With ISIS in retreat, the Kurdish-led Syrian Democratic Forces and the Syrian government have been in a race to secure parts of the oil-rich Deir el-Zour province along the border with Iraq.
The SDF, with air support from the U.S.-led coalition, said Sunday it captured the Al-Omar field in a "swift and wide military operation." It said some militants have taken cover in oil company houses nearby, where clashes are underway. The U.S.-led coalition confirmed the SDF had retaken the oil field.
The Britain-based Syrian Observatory for Human Rights said pro-government forces retreated from the area around Al-Omar field after coming under heavy fire from ISIS. The SDF said government forces are two miles away from the fields.
Syrian troops, backed by Russian warplanes and Iranian-sponsored militias, have retaken nearly all of the provincial capital of Deir el-Zour, as well as the town of Mayadeen, which is across the Euphrates River from the Al-Omar field.
The SDF have focused their operations in rural Deir el-Zour on the eastern side of the river, and have already seized a major natural gas field and other smaller oil fields.
Omar Abu Layla, a Europe-based activist from Deir el-Zour who monitors the fighting through contacts there, said SDF forces have seized control of the oil field but are still clashing with militants in the adjacent housing complex.
ISIS captured Al-Omar in 2014, when the group swept across large areas in Syria and neighboring Iraq. The field was estimated to produce around 9,000 barrels a day, making it a key source of revenue for the extremists. Its current potential is unknown, following a series of strikes on ISIS-held oil facilities by the U.S.-led coalition.
The government lost the al-Omar field to other insurgents in 2013.
Al-Manar TV, operated by Lebanon's Hezbollah, said the fight for Al-Omar was still underway and denied the SDF's claim to have captured it.
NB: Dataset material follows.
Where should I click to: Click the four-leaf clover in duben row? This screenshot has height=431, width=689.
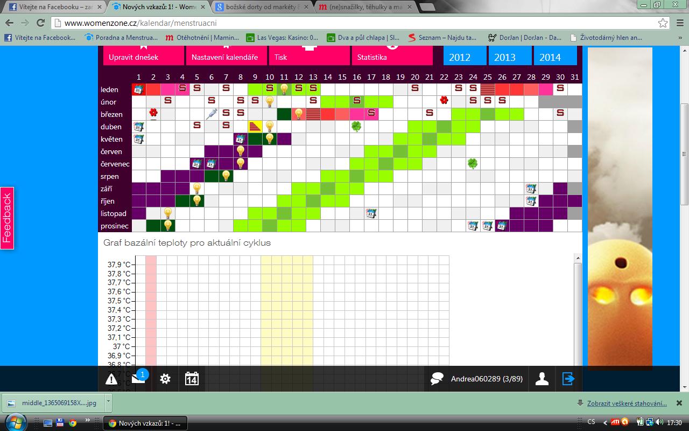(356, 126)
The militant group is fighting alongside Syrian President Bashar Assad's forces.
The official Syrian news agency said troops have regained full control of Khosham, a town on the eastern side of the Euphrates River that they lost a day earlier to ISIS. The Observatory said parts of the town remain contested.
It's not clear how Syrian troops will respond to the SDF's seizure of Al-Omar. Assad has vowed to eventually bring all of Syria back under government control.
The two sides have accused each other of firing on their forces in Deir el-Zour province, but a rare face-to-face meeting of senior U.S. and Russian military officers last month appeared to have calmed tensions.
ISIS has suffered a series of major setbacks in recent months, including the loss of the Iraqi city of Mosul. On Tuesday, militias declared victory in Raqqa, the city ISIS once considered its capital.
But the Mosul victory came at a terrible price, CBS News' Holly Williams reported. To get rid of the extremists, they've destroyed the city, leaving hardly a building unscathed. U.S. coalition airstrikes have flattened many of them, and inadvertently killed civilians, according to survivors.
Rojda Felat, who was the commander of the Raqqa offensive, said the city will be rebuilt.
Most of the territory that ISIS once held has been seized by an array of Syrian and Iraqi forces.